Put the money in a separate account. If you’re using your loan funds to cover ongoing operational expenses and purchases, you might want to place the money somewhere other than your primary business checking account. Essentially pretending the money isn’t there, and only transferring money as you need it, will prevent you from overspending, said Levi King, CEO and co-founder of business credit and financing company Nav (formerly Creditera).
“If you have to transfer money from one account to another — especially if it’s with different banks — you’ll think long and hard before you make that decision,” King said.

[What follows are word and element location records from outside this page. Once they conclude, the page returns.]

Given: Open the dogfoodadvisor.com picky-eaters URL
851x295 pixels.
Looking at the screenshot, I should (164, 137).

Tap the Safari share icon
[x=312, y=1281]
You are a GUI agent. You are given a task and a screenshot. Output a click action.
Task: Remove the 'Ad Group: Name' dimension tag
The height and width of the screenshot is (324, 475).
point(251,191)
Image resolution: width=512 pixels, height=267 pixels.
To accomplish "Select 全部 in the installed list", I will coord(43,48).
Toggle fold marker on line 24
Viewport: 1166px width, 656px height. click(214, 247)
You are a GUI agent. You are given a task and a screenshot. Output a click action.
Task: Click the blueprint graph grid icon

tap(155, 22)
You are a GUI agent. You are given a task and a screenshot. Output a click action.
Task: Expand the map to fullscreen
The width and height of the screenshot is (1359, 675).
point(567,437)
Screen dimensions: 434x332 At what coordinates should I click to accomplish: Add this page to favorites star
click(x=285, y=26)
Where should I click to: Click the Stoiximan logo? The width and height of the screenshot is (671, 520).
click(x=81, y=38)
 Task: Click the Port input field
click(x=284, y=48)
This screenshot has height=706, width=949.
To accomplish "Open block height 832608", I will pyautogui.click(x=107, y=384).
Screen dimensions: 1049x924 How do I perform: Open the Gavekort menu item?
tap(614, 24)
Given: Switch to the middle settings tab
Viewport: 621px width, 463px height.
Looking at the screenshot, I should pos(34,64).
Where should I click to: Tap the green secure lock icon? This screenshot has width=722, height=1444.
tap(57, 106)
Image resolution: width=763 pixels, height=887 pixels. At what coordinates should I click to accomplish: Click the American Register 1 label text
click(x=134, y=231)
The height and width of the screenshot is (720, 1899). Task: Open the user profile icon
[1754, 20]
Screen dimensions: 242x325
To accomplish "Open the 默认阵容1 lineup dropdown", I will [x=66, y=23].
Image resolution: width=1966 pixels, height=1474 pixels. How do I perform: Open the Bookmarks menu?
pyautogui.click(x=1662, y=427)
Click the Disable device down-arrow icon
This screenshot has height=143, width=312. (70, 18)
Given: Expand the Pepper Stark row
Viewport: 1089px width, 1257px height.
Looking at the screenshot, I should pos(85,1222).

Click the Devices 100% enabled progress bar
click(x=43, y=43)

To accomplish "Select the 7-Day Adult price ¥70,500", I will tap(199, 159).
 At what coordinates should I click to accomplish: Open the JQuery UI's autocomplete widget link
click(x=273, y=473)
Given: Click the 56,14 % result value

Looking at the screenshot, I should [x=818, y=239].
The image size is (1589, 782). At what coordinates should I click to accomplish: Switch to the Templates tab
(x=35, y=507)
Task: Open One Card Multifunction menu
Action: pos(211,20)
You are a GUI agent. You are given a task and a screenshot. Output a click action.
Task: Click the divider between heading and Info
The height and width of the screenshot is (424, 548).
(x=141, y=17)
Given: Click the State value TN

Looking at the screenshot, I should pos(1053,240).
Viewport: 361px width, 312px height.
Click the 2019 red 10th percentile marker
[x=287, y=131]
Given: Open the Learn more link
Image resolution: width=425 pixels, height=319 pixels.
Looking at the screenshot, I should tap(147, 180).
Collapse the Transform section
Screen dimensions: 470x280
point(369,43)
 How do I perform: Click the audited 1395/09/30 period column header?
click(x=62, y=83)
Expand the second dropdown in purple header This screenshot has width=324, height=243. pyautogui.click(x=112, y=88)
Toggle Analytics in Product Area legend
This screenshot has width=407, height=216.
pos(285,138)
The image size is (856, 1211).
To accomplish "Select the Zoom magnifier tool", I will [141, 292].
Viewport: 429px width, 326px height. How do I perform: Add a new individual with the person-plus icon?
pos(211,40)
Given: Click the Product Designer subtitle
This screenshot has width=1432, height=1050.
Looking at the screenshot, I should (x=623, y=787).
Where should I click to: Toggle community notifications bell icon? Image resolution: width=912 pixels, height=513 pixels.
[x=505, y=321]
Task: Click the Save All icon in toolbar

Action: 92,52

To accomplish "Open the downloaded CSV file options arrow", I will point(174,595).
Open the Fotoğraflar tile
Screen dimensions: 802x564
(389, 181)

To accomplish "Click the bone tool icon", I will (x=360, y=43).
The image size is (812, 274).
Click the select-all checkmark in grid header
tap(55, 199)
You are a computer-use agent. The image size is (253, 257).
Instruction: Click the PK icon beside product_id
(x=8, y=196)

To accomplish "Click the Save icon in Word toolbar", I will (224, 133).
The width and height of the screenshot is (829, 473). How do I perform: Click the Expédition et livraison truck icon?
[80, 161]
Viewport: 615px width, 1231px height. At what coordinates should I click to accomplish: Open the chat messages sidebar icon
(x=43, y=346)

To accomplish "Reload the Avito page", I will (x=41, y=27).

Set up automatic loan payments. Late or missed payments on your loan can really hurt your credit score, and make it more difficult for you to borrow money in the future. One way to ensure you stay on top of your loan repayment is by setting up automatic debits. Most lenders have an online banking system that allows you to do this, and as long as you know you’ll have the funds each month to make the payments, it will save you the hassle of manually moving your money around.
“[Auto-debit] helps ensure timely repayment and is one less thing for a small business owner to worry about,” said Mollie Gawronski, head of small business segment strategy for BMO Harris Bank. “In some cases, [banks can] offer better terms for customers who do that.”
Continue cutting costs and planning your budget. Don’t let that large bank-account balance go to your head: In the long run, continuing to save money, trim your budget and plan for your business’s future, even though you now have the funds to cover your expenses, will ensure you’re prepared for a financial emergency.
“Don’t assume that once you’ve got funding, you are all set,” King said. “Another big opportunity or problem can present itself tomorrow. Always be anticipating future funding needs, and look for opportunities to lower the cost of existing loans by refinancing for example.
Stephen Sheinbaum, founder of financial technology company Bizfi, noted that putting certain expenses like utilities on an equal payment plan, or looking into vendor discounts or early payoff plans can help you better manage your cash flow.
“Whatever savings you generate should go into your reserves,” Sheinbaum said.